Studienkreis_Schulklasse_2023

Große Lücken bei bestimmten Fächern

Auch im Studienkreis sind die Auswirkungen des Lehrkräftemangels deutlich spürbar. „Wir haben hier Zehntklässler, die ein Jahr lang keinen Unterricht in Chemie, Geografie oder Geschichte hatten. Andere haben wochenlang keinen Mathematikunterricht und sollen trotzdem am Ende des Schuljahres an Abschlussprüfungen teilnehmen“, berichtet Angelika Patzwald-Könnig, Leiterin des Studienkreises Magdeburg-Nord.

Solche Fälle, in denen Lerninhalte in der Schule nie vermittelt wurden, ließen sich auch mit Nachhilfe nicht komplett auffangen. „Wir konzentrieren uns dann auf Fächer, die für Prüfungen oder den Berufswunsch der Jugendlichen relevant sind.“ Innerhalb weniger Jahre habe sich der Lehrkräftemangel an Schulen erheblich zugespitzt, erklärt Patzwald-Könnig: „Vor drei Jahren gab es auch schon Engpässe, aber die Schulen konnten immerhin in den Prüfungsjahrgängen noch durchgehend den Unterricht sicherstellen.“

Quereinstieg als Maßnahme

Die meisten Bundesländer versuchen der Personalknappheit mit einem Mix aus verschiedenen Maßnahmen entgegenzuwirken. Dazu gehört unter anderem der so genannte Quereinstieg, bei dem fachlich qualifizierte Personen ohne vollständige Lehramtsausbildung in den Schuldienst eintreten. Daneben setzen einige Bundesländer auf digitale Lernangebote, mit denen sich die Schülerinnen und Schüler mehr Inhalte selbst erarbeiten können.

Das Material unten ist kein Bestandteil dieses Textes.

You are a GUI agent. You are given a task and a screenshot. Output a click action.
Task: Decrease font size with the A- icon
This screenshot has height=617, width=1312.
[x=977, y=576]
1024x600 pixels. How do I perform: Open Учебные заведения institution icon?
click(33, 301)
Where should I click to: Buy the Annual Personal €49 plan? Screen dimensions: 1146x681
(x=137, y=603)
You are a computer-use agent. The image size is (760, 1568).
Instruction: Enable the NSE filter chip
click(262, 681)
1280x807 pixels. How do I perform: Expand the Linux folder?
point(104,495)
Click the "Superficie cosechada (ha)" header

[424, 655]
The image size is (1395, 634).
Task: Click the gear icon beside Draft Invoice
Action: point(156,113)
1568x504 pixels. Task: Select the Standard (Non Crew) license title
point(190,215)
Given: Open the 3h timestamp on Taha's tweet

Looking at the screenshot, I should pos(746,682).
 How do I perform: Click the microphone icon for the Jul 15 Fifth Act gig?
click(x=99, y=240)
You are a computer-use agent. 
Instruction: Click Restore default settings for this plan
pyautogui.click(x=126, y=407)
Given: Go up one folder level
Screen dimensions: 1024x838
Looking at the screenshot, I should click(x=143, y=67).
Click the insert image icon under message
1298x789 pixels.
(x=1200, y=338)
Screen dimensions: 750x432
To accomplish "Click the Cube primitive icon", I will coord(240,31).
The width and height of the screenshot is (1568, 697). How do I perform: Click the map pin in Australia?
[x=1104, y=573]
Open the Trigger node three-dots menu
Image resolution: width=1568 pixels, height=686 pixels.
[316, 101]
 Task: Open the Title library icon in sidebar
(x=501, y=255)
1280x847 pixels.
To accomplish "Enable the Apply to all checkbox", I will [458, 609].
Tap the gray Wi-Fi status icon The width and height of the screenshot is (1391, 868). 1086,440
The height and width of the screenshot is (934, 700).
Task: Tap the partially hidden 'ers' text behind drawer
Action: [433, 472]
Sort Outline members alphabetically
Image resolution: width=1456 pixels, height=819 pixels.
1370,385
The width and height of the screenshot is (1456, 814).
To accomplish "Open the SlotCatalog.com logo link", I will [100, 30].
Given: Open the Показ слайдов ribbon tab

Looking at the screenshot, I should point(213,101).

Wieder andere streichen Förderangebote, um wenigstens den Kernunterricht zu gewährleisten. Auch die Bildung größerer Klassen ist in der Diskussion, ebenso wie die Streichung von Lerninhalten. Nicht alle dieser kurzfristigen Maßnahmen sind aber aus Sicht der Eltern sinnvoll. Die deutlichste Zustimmung der Eltern erhält der Quereinstieg: Drei Viertel der befragten Mütter und Väter halten die Einbindung von Quereinsteigern und Lehramtsstudierenden für eine gute Maßnahme, um zeitnah gegen den Lehrkräftemangel vorzugehen.

Gut vier von zehn Befragten fanden eine stärkere Nutzung digitaler Selbstlernangebote sinnvoll. Nur jeder Fünfte hingegen hält es für eine gute Idee, Lern- und Prüfungsinhalte zu reduzieren. Größere Klassen kommen für die meisten Eltern nicht infrage: Nur drei Prozent der Befragten glauben, dass sich die Auswirkungen des Lehrkräftemangels bekämpfen lassen, indem Klassen mit beispielsweise 40 Kindern eingerichtet werden.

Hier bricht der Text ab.